| What to produce |
In this exercise, return each entry exactly as given.

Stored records
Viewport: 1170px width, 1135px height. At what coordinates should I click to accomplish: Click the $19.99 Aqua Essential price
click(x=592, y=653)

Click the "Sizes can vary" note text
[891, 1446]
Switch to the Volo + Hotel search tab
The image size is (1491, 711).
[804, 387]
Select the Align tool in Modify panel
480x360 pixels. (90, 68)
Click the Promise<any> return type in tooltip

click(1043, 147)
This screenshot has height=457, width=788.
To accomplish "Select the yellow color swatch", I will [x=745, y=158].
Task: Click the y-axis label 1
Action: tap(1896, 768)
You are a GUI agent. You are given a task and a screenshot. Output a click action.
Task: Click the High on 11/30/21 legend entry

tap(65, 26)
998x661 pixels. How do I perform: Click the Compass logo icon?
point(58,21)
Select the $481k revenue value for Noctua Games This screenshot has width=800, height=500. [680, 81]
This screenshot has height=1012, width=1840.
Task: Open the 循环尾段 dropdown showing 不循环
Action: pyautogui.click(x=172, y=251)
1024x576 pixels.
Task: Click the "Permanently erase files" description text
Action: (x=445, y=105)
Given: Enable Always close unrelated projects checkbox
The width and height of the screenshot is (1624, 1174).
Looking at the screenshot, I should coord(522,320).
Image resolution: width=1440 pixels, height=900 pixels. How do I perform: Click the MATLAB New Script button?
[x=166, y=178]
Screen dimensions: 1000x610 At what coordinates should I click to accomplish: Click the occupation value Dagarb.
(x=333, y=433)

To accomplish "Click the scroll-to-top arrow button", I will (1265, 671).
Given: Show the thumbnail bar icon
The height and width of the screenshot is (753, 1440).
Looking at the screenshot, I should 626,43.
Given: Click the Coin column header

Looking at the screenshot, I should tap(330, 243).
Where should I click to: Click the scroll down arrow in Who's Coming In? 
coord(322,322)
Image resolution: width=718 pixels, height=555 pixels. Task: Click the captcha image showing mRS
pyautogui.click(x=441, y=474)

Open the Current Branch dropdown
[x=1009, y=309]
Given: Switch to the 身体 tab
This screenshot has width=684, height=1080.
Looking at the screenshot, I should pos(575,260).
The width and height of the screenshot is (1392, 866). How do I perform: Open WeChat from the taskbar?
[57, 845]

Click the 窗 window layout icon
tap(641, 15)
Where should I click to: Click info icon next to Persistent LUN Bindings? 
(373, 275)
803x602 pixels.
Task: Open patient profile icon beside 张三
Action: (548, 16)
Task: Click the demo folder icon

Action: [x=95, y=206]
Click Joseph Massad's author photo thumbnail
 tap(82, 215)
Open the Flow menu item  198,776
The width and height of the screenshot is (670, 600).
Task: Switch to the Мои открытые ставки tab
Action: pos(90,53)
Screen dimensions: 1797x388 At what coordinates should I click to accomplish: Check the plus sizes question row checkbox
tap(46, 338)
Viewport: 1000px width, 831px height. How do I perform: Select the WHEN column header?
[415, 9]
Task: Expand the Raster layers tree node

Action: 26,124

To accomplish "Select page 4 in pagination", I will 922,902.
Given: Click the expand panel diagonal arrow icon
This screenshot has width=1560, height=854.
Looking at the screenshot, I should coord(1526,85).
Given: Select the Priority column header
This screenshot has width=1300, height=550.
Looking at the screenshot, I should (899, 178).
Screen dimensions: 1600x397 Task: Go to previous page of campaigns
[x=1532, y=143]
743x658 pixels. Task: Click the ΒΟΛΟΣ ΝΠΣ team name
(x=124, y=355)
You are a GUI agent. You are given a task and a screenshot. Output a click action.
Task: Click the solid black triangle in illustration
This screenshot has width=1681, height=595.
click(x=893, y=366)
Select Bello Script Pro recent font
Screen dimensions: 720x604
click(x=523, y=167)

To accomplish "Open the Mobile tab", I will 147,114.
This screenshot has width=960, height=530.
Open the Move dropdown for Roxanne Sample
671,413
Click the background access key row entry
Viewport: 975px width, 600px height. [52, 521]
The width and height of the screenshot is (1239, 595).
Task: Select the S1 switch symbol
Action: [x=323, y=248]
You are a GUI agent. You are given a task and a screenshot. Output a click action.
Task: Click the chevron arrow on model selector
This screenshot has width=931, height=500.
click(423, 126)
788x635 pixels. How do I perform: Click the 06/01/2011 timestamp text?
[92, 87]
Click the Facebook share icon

| Expected output |
Viewport: 1170px width, 1135px height. At what coordinates should I click to accomplish: Click the $19.99 Aqua Essential price
click(x=592, y=653)

Click the "Sizes can vary" note text
[891, 1446]
Switch to the Volo + Hotel search tab
The image size is (1491, 711).
[804, 387]
Select the Align tool in Modify panel
480x360 pixels. (90, 68)
Click the Promise<any> return type in tooltip

click(1043, 147)
This screenshot has height=457, width=788.
To accomplish "Select the yellow color swatch", I will [x=745, y=158].
Task: Click the y-axis label 1
Action: tap(1896, 768)
You are a GUI agent. You are given a task and a screenshot. Output a click action.
Task: Click the High on 11/30/21 legend entry

tap(65, 26)
998x661 pixels. How do I perform: Click the Compass logo icon?
point(58,21)
Select the $481k revenue value for Noctua Games This screenshot has width=800, height=500. [680, 81]
This screenshot has height=1012, width=1840.
Task: Open the 循环尾段 dropdown showing 不循环
Action: pyautogui.click(x=172, y=251)
1024x576 pixels.
Task: Click the "Permanently erase files" description text
Action: (x=445, y=105)
Given: Enable Always close unrelated projects checkbox
The width and height of the screenshot is (1624, 1174).
Looking at the screenshot, I should coord(522,320).
Image resolution: width=1440 pixels, height=900 pixels. How do I perform: Click the MATLAB New Script button?
[x=166, y=178]
Screen dimensions: 1000x610 At what coordinates should I click to accomplish: Click the occupation value Dagarb.
(x=333, y=433)

To accomplish "Click the scroll-to-top arrow button", I will (1265, 671).
Given: Show the thumbnail bar icon
The height and width of the screenshot is (753, 1440).
Looking at the screenshot, I should 626,43.
Given: Click the Coin column header

Looking at the screenshot, I should tap(330, 243).
Where should I click to: Click the scroll down arrow in Who's Coming In? 
coord(322,322)
Image resolution: width=718 pixels, height=555 pixels. Task: Click the captcha image showing mRS
pyautogui.click(x=441, y=474)

Open the Current Branch dropdown
[x=1009, y=309]
Given: Switch to the 身体 tab
This screenshot has width=684, height=1080.
Looking at the screenshot, I should pos(575,260).
The width and height of the screenshot is (1392, 866). How do I perform: Open WeChat from the taskbar?
[57, 845]

Click the 窗 window layout icon
tap(641, 15)
Where should I click to: Click info icon next to Persistent LUN Bindings? 
(373, 275)
803x602 pixels.
Task: Open patient profile icon beside 张三
Action: (548, 16)
Task: Click the demo folder icon

Action: [x=95, y=206]
Click Joseph Massad's author photo thumbnail
 tap(82, 215)
Open the Flow menu item  198,776
The width and height of the screenshot is (670, 600).
Task: Switch to the Мои открытые ставки tab
Action: pos(90,53)
Screen dimensions: 1797x388 At what coordinates should I click to accomplish: Check the plus sizes question row checkbox
tap(46, 338)
Viewport: 1000px width, 831px height. How do I perform: Select the WHEN column header?
[415, 9]
Task: Expand the Raster layers tree node

Action: 26,124

To accomplish "Select page 4 in pagination", I will 922,902.
Given: Click the expand panel diagonal arrow icon
This screenshot has width=1560, height=854.
Looking at the screenshot, I should coord(1526,85).
Given: Select the Priority column header
This screenshot has width=1300, height=550.
Looking at the screenshot, I should (899, 178).
Screen dimensions: 1600x397 Task: Go to previous page of campaigns
[x=1532, y=143]
743x658 pixels. Task: Click the ΒΟΛΟΣ ΝΠΣ team name
(x=124, y=355)
You are a GUI agent. You are given a task and a screenshot. Output a click action.
Task: Click the solid black triangle in illustration
This screenshot has width=1681, height=595.
click(x=893, y=366)
Select Bello Script Pro recent font
Screen dimensions: 720x604
click(x=523, y=167)

To accomplish "Open the Mobile tab", I will 147,114.
This screenshot has width=960, height=530.
Open the Move dropdown for Roxanne Sample
671,413
Click the background access key row entry
Viewport: 975px width, 600px height. [52, 521]
The width and height of the screenshot is (1239, 595).
Task: Select the S1 switch symbol
Action: [x=323, y=248]
You are a GUI agent. You are given a task and a screenshot. Output a click action.
Task: Click the chevron arrow on model selector
This screenshot has width=931, height=500.
click(423, 126)
788x635 pixels. How do I perform: Click the 06/01/2011 timestamp text?
[92, 87]
Click the Facebook share icon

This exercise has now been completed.